[Stored data entries]
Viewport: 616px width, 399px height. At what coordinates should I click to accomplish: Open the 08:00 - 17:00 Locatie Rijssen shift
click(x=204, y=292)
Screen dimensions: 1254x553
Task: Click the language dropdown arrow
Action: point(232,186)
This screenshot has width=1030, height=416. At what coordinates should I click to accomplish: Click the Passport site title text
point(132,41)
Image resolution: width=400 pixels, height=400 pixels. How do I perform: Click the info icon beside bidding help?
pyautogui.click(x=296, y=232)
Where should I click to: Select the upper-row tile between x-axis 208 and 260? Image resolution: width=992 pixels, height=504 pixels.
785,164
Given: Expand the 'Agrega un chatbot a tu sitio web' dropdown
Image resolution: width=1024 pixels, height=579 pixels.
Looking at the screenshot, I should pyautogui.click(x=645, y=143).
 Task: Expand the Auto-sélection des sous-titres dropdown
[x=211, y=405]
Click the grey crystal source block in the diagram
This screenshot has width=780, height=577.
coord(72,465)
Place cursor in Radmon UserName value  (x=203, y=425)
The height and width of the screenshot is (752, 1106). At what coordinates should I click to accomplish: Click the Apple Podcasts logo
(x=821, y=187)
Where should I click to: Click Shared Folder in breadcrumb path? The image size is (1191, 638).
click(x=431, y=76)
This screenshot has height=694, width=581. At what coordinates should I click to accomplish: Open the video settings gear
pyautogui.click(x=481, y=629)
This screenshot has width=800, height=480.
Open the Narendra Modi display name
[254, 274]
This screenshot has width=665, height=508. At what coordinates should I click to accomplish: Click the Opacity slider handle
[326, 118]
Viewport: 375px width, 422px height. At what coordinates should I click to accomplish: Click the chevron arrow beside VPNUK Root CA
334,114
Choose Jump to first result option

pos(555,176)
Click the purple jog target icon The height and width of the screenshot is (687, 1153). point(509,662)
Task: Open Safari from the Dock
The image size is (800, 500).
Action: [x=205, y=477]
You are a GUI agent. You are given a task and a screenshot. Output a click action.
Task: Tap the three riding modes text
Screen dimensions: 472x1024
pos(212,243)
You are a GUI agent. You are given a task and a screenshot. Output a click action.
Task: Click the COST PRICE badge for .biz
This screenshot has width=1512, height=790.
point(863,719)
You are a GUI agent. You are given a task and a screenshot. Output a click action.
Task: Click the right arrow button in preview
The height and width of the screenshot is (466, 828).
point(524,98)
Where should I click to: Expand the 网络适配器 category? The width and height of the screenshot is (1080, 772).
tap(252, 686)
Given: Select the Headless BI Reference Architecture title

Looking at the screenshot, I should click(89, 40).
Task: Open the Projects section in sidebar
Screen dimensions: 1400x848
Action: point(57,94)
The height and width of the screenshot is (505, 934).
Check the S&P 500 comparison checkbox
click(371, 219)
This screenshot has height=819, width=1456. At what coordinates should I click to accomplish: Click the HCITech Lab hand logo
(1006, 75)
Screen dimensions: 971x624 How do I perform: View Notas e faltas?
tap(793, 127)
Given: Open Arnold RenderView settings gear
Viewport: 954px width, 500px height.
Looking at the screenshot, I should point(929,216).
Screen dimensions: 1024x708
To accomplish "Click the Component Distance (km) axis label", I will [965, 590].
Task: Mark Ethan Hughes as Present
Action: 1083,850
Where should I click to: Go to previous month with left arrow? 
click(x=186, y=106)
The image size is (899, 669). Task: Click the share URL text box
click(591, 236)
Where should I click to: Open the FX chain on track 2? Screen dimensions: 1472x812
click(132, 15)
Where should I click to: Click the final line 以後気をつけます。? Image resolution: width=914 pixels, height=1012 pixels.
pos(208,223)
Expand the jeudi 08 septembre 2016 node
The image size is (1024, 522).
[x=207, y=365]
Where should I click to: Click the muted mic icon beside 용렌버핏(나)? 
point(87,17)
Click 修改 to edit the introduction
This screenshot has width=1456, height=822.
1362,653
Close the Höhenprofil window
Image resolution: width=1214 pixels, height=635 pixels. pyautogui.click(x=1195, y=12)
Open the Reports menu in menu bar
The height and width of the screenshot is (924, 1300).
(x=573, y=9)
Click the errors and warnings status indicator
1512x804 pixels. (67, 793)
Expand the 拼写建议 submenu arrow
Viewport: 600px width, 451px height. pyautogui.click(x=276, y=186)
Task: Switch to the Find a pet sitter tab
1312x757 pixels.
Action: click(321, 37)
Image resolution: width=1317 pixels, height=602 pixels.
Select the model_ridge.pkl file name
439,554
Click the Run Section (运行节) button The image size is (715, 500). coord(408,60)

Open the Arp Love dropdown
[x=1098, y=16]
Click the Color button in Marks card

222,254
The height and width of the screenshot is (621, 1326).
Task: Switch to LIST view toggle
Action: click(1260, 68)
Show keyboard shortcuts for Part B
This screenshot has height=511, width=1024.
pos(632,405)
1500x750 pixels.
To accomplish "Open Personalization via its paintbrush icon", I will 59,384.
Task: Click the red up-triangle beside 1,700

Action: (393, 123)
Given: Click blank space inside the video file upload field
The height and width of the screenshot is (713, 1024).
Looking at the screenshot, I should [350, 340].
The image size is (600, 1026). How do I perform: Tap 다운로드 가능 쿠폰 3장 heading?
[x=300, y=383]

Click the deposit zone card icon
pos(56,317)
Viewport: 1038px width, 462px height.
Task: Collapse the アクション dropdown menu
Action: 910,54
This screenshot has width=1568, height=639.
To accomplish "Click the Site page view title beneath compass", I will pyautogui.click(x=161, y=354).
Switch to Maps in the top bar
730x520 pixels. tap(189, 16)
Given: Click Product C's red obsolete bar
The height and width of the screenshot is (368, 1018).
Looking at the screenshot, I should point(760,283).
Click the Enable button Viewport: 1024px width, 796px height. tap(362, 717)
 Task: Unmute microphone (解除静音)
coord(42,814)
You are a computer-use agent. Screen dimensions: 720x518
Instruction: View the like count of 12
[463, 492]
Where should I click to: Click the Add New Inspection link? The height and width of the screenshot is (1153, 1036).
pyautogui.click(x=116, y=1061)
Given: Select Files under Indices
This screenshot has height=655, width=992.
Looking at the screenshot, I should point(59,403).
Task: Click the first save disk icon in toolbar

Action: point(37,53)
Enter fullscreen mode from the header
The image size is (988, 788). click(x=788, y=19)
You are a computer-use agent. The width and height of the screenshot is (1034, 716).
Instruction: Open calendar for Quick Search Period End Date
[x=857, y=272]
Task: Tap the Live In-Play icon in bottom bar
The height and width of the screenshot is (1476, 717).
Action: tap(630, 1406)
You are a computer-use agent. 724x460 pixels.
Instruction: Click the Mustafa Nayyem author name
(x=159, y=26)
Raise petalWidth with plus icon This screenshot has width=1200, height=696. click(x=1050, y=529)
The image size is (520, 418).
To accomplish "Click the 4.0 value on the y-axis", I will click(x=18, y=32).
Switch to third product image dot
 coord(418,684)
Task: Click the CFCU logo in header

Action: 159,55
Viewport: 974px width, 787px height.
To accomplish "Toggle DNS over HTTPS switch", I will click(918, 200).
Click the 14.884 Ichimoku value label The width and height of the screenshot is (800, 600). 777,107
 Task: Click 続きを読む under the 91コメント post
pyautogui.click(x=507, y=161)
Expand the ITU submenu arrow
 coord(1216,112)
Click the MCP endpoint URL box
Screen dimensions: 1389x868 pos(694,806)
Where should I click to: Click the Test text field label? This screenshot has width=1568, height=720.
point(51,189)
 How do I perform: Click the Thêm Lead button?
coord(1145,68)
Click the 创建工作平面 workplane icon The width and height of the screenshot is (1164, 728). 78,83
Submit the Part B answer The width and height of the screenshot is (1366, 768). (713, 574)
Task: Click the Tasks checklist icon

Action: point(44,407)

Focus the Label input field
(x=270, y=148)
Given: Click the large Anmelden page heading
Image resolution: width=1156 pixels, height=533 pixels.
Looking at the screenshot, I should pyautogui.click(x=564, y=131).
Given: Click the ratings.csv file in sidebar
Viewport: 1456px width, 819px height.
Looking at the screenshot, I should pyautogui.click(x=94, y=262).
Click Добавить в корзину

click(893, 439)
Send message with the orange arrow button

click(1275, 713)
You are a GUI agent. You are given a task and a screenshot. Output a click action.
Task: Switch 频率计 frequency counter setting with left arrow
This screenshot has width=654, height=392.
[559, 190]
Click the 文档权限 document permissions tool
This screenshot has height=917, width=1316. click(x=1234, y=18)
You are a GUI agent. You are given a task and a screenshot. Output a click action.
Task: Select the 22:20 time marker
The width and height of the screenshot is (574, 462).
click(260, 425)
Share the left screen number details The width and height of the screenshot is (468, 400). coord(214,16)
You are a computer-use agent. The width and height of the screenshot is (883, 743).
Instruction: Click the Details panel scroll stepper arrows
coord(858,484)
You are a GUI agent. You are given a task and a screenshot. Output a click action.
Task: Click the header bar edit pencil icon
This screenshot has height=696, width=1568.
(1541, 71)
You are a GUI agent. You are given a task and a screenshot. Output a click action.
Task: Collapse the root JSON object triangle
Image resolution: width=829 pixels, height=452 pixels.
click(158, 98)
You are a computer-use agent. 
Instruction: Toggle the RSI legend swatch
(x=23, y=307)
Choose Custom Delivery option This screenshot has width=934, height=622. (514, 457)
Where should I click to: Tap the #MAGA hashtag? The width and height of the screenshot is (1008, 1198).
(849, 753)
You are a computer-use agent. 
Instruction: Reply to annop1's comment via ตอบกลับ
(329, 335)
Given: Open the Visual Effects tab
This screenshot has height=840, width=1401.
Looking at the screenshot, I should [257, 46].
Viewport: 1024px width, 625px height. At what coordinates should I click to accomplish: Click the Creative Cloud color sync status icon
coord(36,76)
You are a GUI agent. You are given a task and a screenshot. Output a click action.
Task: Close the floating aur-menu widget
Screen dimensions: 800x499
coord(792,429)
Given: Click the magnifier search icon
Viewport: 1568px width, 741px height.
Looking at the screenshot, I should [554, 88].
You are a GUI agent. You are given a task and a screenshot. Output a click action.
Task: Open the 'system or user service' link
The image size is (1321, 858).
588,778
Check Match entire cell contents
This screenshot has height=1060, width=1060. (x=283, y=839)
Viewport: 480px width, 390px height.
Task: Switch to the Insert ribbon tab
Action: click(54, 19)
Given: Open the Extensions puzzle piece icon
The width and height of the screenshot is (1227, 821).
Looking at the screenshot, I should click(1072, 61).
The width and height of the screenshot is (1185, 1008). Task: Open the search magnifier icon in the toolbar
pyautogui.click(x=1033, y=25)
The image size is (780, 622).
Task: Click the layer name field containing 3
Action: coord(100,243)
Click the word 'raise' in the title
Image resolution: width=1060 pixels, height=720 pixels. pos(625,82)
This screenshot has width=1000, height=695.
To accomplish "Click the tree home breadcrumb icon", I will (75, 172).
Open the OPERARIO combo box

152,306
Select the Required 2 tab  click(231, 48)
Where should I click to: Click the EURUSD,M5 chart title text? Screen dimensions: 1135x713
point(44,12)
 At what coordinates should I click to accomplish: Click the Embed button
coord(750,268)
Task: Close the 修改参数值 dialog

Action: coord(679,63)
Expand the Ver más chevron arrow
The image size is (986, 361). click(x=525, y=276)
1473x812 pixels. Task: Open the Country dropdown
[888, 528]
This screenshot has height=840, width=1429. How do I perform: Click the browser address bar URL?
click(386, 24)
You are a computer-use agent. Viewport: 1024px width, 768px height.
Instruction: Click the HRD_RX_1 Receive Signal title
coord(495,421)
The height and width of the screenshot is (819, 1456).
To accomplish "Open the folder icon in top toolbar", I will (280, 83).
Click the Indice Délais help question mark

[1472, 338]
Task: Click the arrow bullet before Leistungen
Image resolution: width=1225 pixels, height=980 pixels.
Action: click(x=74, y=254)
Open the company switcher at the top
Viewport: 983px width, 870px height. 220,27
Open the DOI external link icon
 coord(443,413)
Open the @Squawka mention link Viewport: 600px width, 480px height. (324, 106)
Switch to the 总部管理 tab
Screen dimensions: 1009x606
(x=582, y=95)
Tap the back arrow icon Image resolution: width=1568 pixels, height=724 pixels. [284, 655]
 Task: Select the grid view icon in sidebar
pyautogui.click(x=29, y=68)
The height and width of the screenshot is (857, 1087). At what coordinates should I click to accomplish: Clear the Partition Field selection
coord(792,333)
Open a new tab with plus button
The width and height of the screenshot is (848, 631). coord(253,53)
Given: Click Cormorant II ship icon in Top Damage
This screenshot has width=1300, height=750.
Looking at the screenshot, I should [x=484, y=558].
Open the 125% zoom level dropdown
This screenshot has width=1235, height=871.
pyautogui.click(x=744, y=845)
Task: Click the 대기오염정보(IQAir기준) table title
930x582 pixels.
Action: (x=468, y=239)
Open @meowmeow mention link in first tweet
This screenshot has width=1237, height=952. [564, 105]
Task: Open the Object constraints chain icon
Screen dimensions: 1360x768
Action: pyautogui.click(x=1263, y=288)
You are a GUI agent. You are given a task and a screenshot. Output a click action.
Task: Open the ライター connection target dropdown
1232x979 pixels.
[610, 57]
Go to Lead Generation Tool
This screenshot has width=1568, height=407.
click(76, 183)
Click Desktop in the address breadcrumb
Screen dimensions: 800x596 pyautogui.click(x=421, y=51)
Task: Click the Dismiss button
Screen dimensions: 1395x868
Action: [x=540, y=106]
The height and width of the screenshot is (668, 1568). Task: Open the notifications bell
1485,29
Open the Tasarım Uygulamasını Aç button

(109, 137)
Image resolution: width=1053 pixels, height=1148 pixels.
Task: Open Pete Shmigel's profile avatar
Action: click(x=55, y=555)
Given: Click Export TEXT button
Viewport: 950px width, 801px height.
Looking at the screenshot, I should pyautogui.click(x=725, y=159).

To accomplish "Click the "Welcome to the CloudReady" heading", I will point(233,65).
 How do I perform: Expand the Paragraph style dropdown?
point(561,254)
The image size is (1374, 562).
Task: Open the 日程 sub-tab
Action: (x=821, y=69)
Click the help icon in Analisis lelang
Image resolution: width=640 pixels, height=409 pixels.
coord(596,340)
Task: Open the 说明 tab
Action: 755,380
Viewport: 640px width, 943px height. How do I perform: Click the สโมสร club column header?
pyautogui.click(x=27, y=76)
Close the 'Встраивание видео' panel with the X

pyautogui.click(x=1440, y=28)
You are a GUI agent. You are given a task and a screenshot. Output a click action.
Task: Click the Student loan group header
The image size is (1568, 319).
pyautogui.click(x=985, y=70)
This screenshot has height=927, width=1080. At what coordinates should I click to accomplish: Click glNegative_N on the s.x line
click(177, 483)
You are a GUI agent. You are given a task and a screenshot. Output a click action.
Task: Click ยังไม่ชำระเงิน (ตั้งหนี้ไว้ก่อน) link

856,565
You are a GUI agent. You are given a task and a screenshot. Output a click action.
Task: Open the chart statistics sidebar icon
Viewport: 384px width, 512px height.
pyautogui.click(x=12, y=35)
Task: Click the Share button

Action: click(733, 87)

◆ **PROBLEM TO WORK ON**
Above are the records; repeat exactly the lines from the one holding "Tap the back" down to the one holding "Given: Click Export TEXT button", end lines included.

◆ **RESPONSE TO THIS TASK**
Tap the back arrow icon Image resolution: width=1568 pixels, height=724 pixels. [284, 655]
 Task: Select the grid view icon in sidebar
pyautogui.click(x=29, y=68)
The height and width of the screenshot is (857, 1087). At what coordinates should I click to accomplish: Clear the Partition Field selection
coord(792,333)
Open a new tab with plus button
The width and height of the screenshot is (848, 631). coord(253,53)
Given: Click Cormorant II ship icon in Top Damage
This screenshot has width=1300, height=750.
Looking at the screenshot, I should [x=484, y=558].
Open the 125% zoom level dropdown
This screenshot has width=1235, height=871.
pyautogui.click(x=744, y=845)
Task: Click the 대기오염정보(IQAir기준) table title
930x582 pixels.
Action: (x=468, y=239)
Open @meowmeow mention link in first tweet
This screenshot has width=1237, height=952. [564, 105]
Task: Open the Object constraints chain icon
Screen dimensions: 1360x768
Action: pyautogui.click(x=1263, y=288)
You are a GUI agent. You are given a task and a screenshot. Output a click action.
Task: Open the ライター connection target dropdown
1232x979 pixels.
[610, 57]
Go to Lead Generation Tool
This screenshot has width=1568, height=407.
click(76, 183)
Click Desktop in the address breadcrumb
Screen dimensions: 800x596 pyautogui.click(x=421, y=51)
Task: Click the Dismiss button
Screen dimensions: 1395x868
Action: [x=540, y=106]
The height and width of the screenshot is (668, 1568). Task: Open the notifications bell
1485,29
Open the Tasarım Uygulamasını Aç button

(109, 137)
Image resolution: width=1053 pixels, height=1148 pixels.
Task: Open Pete Shmigel's profile avatar
Action: click(x=55, y=555)
Given: Click Export TEXT button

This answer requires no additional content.